* Re: Threaded readahead strawman
[not found] ` <20071011052736.GF8122@schatzie.adilger.int>
@ 2007-10-11 17:41 ` Vladimir V. Saveliev
0 siblings, 0 replies; only message in thread
From: Vladimir V. Saveliev @ 2007-10-11 17:41 UTC (permalink / raw)
To: Andreas Dilger; +Cc: Valerie Henson, Theodore Ts'o, Ric Wheeler, linux-ext4
[-- Attachment #1: Type: text/plain, Size: 4396 bytes --]
Hello
Andreas Dilger wrote:
> On Oct 10, 2007 20:09 -0700, Valerie Henson wrote:
>> I need to get started on a mergeable version of the threaded readahead
>> patch for e2fsck. I intend for it to be compatible with Andreas'
>> sys_readahead() for block devices that support it. Here's a first
>> draft proposal - your thoughts? Note that it's not really that
>> anything is being read *ahead* per se, but that it's being read
>> simultaneously. Single-threaded readahead doesn't go any faster.
>
> We've been fiddling with this as well. I'd attach some patches but
> bugzilla is down as I write this :(. I also asked Vladimir (working on
> these patches) to forward them to you and the linux-ext4 mailing list.
>
The patch is attached.
If an application can foresee what it is going to read in future - it
can call io_channel_readahead for those data forehand. Even if
io_channel_readahead is called right before the data are actually needed
- it may make positive effect for multi disk devices because of parallel
reading.
For example, using io_channel_readahead to readahead coming inode tables
in done_group callback of ext2_inode_scan changes inode table scan in my
local quick test from 34 seconds to 26 (on 2 two ide disk raid0)

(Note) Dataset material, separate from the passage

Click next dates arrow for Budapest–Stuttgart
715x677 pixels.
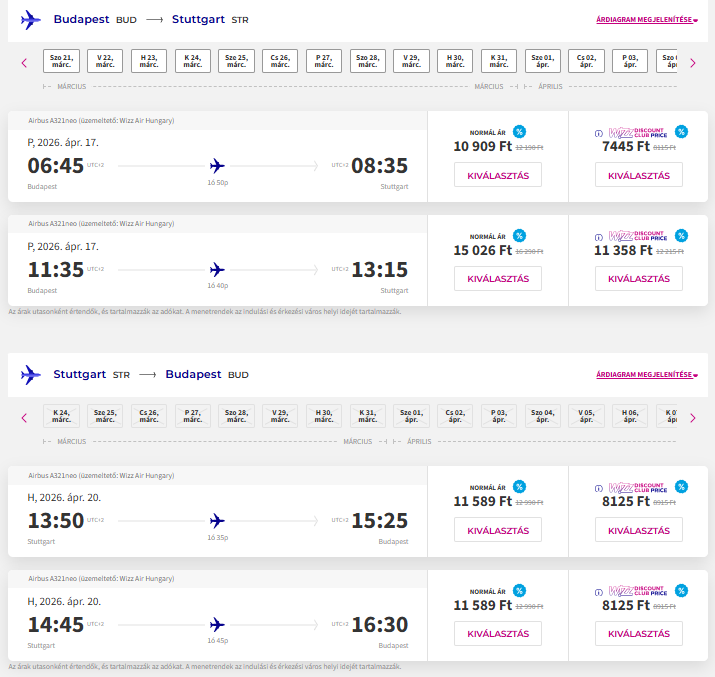[x=693, y=62]
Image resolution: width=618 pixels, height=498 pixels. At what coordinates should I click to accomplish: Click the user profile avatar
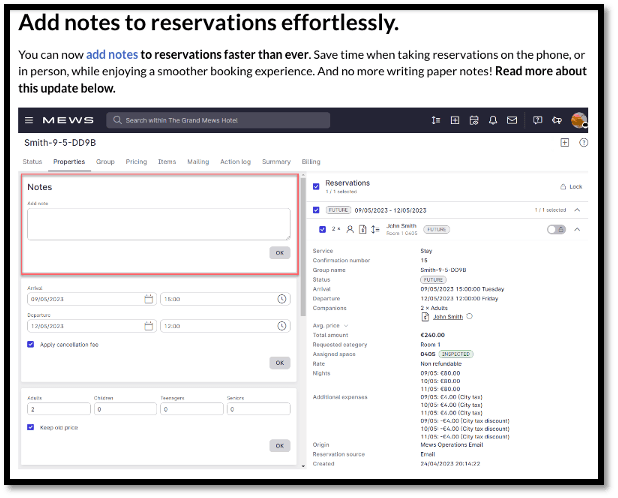point(579,120)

> We added a "readahead" method to the io_manager interface (no-op for
> Win/DOS) that can be used generically. This is currently done via
> posix_fadvise(POSIX_FADV_WILLNEED). We haven't done any multi-threading
> yet, but there is some hope that the block layer could sort it out?

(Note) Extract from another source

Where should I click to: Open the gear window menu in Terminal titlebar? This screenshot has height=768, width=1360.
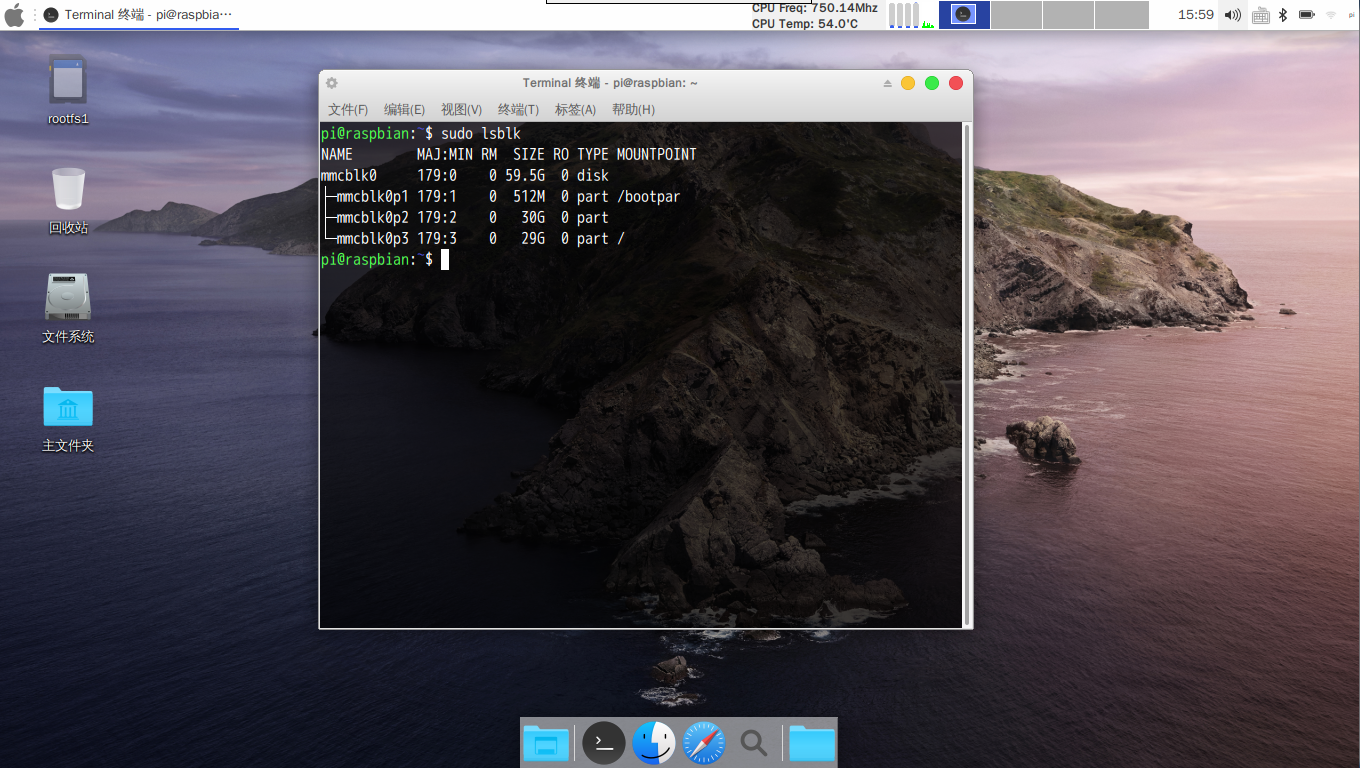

> It would still be beneficial to have multiple user-space threads do
> the reading of the data, to get parallel memcpy() into userspace.
>
>> The major global parameters to the system are:
>>
>> 1. Optimal number of concurrent requests - number of underlying read
>> heads times some N of best number of outstanding requests. Default to
>> one.
>>
>> 2. Stripe size, or more generally which areas can be read concurrently
>> and which cannot.
>
> There are new parameters in the superblock (s_raid_stride and
> s_raid_stripe_width) but as yet only s_raid_stride is initialized by
> mke2fs. There is a library in xfstools (libdisk or somesuch) that
> can get a lot more disk geometry info and it would be good to leverage
> that for mke2fs also.
>
>> 3. Maximum memory to use. We have to keep the readahead from
>> outrunning the actual processing (though so far, that hasn't been a
>> problem) and having bits of our buffer cache kicked out before they
>> are used. This can be set to some percentage of available memory by
>> default.
>
> Agreed. I'd proposed in the past that fsck could call fsck.{fstype}
> with a parameter like --expected-memory to determine the expected memory
> usage of fsck.{fstype} based on the filesystem geometry, and it could
> also supply --max-memory so we don't have parallel fscks stomping on
> each other.
>
>> I see two main ways to do this: One is a straightforward offset plus
>> size, telling it what to read. The other is to make libext2 do all
>> the interpretation of ondisk format, and design the interface in terms
>> of kinds of metadata to read. Given that libext2 functions like
>> ext2fs_get_next_inode_full() should be aware of what's going on in
>> readahead. This argues for a metadata aware, in-library
>> implementation. Something like:
>>
>> /* Creates the threads, sets some variables. Returns a handle. */
>> handle = ext2fs_readahead_init(concurrent_requests, stripe_size, max_memory);
>>
>> /* Readahead inode tables and inode indirect blocks - can't really be
>> separated */
>> ext2fs_readahead_inodes(handle, fs);
>
> Well, there's something to be said for allowing the inode tables and
> corresponding bitmaps to be read in a single shot. Also, not all users
> require the indirect blocks, so I would make that an option.
>
>> /* Read the directory block list (pass 2) */
>> ext2fs_readahead_dblist(handle, fs);
>
> We're working on this as part of e2scan (in bug 13108 above), not sure if
> there is a patch available or not.
>
>> /* Read bitmaps (pass 5) */
>> ext2fs_readahead_bitmaps(handle, fs);
>
> This is a big one, because of the many seeks for small data read. Using
> the FLEX_BG feature (which is really a tiny kernel patch) could improve
> this many times.
>
> Cheers, Andreas
> --
> Andreas Dilger
> Principal Software Engineer
> Cluster File Systems, Inc.
>
>
[-- Attachment #2: e2fsprogs-add-io_channel_readahead.patch --]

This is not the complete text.